The activities to be carried out, through technical assistance and collaboration with EHNRI, will work to strengthen the capacity of five private laboratories to provide services to private clients. The project will collaborate with EHNRI to support the national laboratory strategic plan with a focus on improving quality laboratory services; develop a mechanism for branding laboratory services that meets standards set through a central accreditation process; improve the monitoring and quality control of private clinics through supportive supervision; and, advance private-public partnership in resource sharing through qualified referrals for selected services, training and shared manuals.
Facility-level activities include organizing training for laboratory staff, in collaboration with EHNRI, on lab diagnosis of communicable diseases and other conditions relevant to HIV, STIs and OIs, using a centrally developed training manual, as well as training on proper documentation of lab results to facilitate accurate forecasting, planning and budgeting; developing standard operating procedures for individual labs and providing related mentorships; collaborating with EHNRI /DACA offices to develop standard accreditation and supportive supervision tools; establishing a functional recording and reporting system that is in compliance with national recording and reporting requirements; implementing appropriate quality control and quality assurance measures to ensure an acceptable level of accuracy and precision in lab test results; and creating a functional linkage with other laboratory services for effective and efficient service continuity.
Private Health Sector Program (PHSP) will provide technical support to 94 private clinics providing TB services in four administrative regions (Amhara, Oromia, SNNPR, and Tigray) and two cities (Addis Ababa, Dire Dawa). The program will be engaged in the various core activities in implementing support for TB/HIV services at for-profit and large and medium company clinics.

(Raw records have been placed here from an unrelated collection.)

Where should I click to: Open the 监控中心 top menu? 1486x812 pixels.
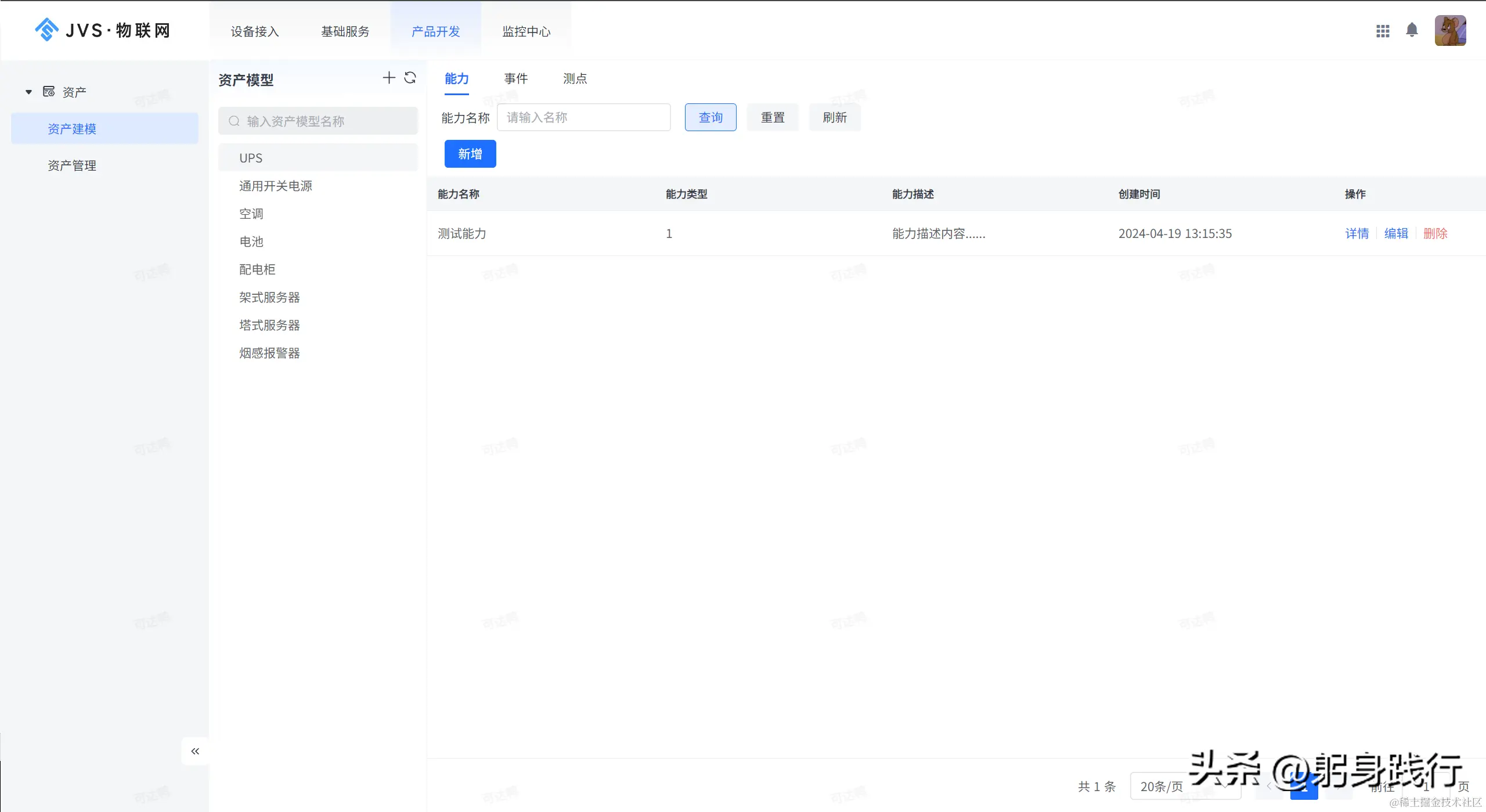526,31
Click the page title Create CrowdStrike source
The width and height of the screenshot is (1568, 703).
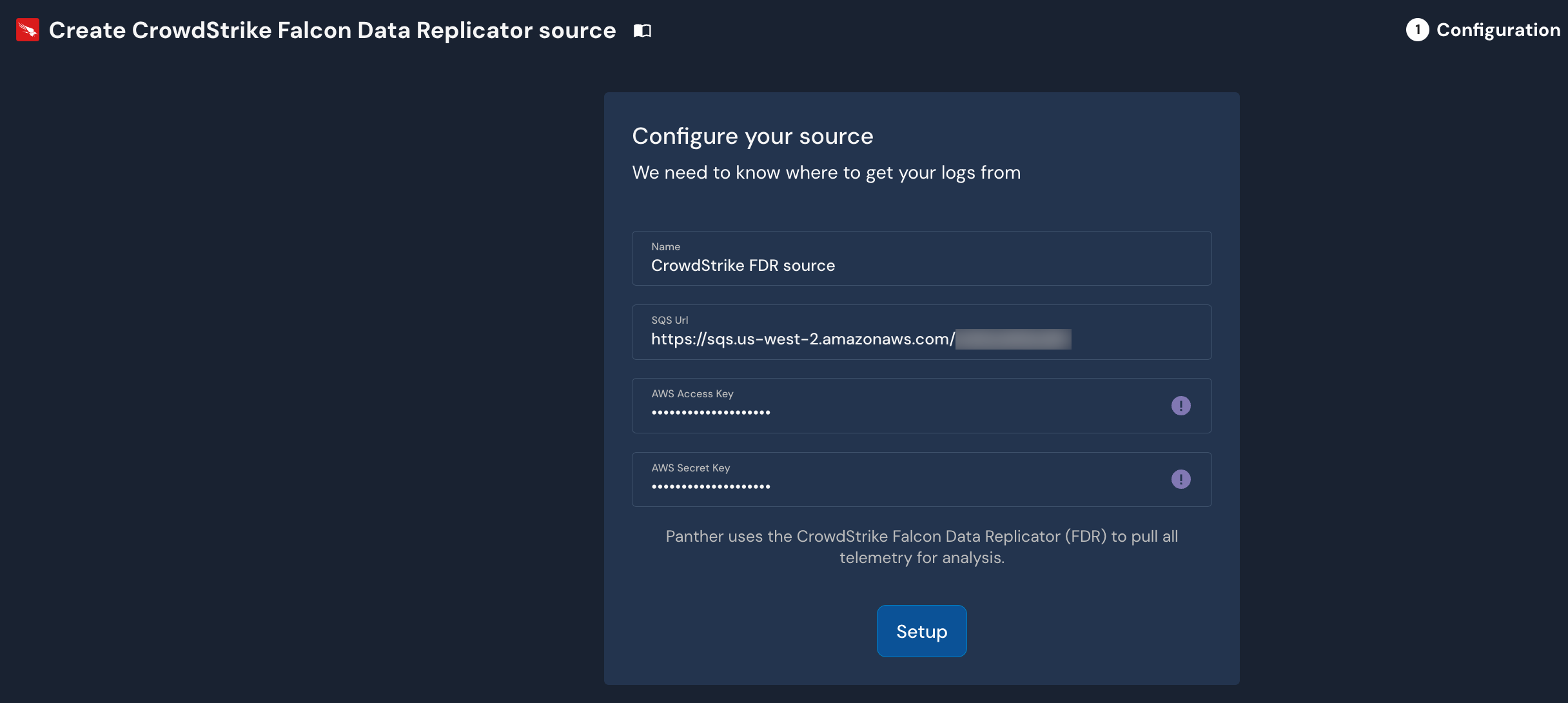[x=331, y=30]
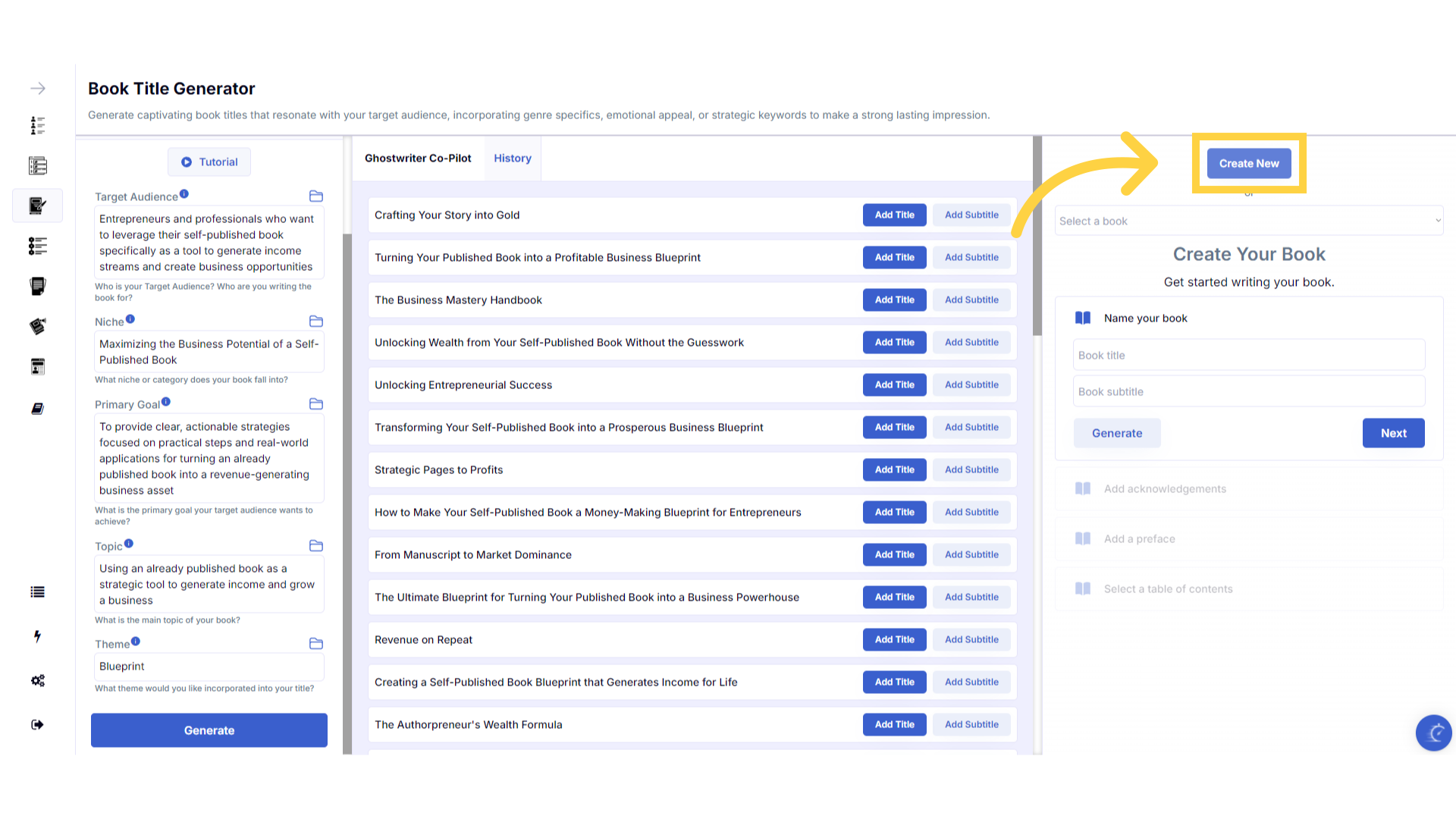Select the Ghostwriter Co-Pilot tab
Screen dimensions: 1456x819
[418, 158]
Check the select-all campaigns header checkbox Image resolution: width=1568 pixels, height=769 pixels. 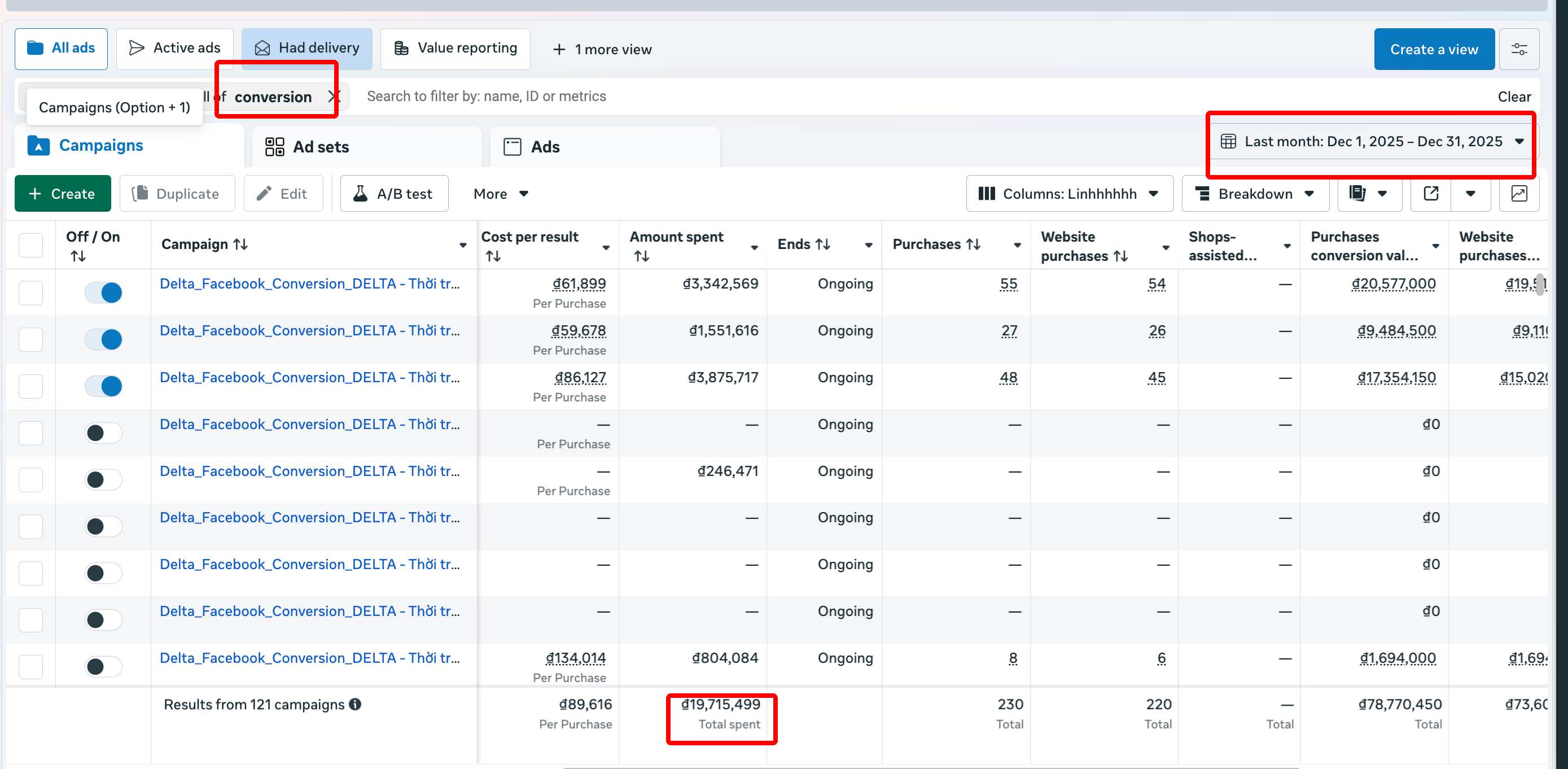click(30, 246)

The program will link TB service provision at private clinics with national TB policy by collaborating with the Regional Health Bureaus (RHBs) in selecting private clinics eligible to provide TB/HIV services, by ensuring the use of national TB formats for patient registration and ensuring that TB drugs are provided for free, in accordance with national policy. The program will coordinate with other partners through the national TB technical working group. In the face of high attrition among health personnel, the program will support training in participating health facilities in order to ensure sustainability of high-quality services in the private clinics.
PSHP will implement a monitoring and evaluation activity that includes supportive supervision, conducted jointly with RHBs. Further, it will support external quality control activities to ensure high quality laboratory diagnosis.
The establishment of a public-private referral network, the initiation of TB services in more than 50 new facilities, and the use of a supportive supervision tool to standardize monitoring and evaluation are key achievements upon which the program will build in the COP 2010. A tracking mechanism for TB defaulters at the facility level and connecting activities at private clinics to community level activities remains a challenge. PHSP will collaborate with partners working at the community level to help establish a tracking mechanism for TB patients at private clinics.
PHSP will provide technical support for the integration of HIV prevention and counseling activities into workplace clinical settings, using existing materials. Also, the project will conduct an internal evaluation to assess the effectiveness of the HIV prevention program in FY2010.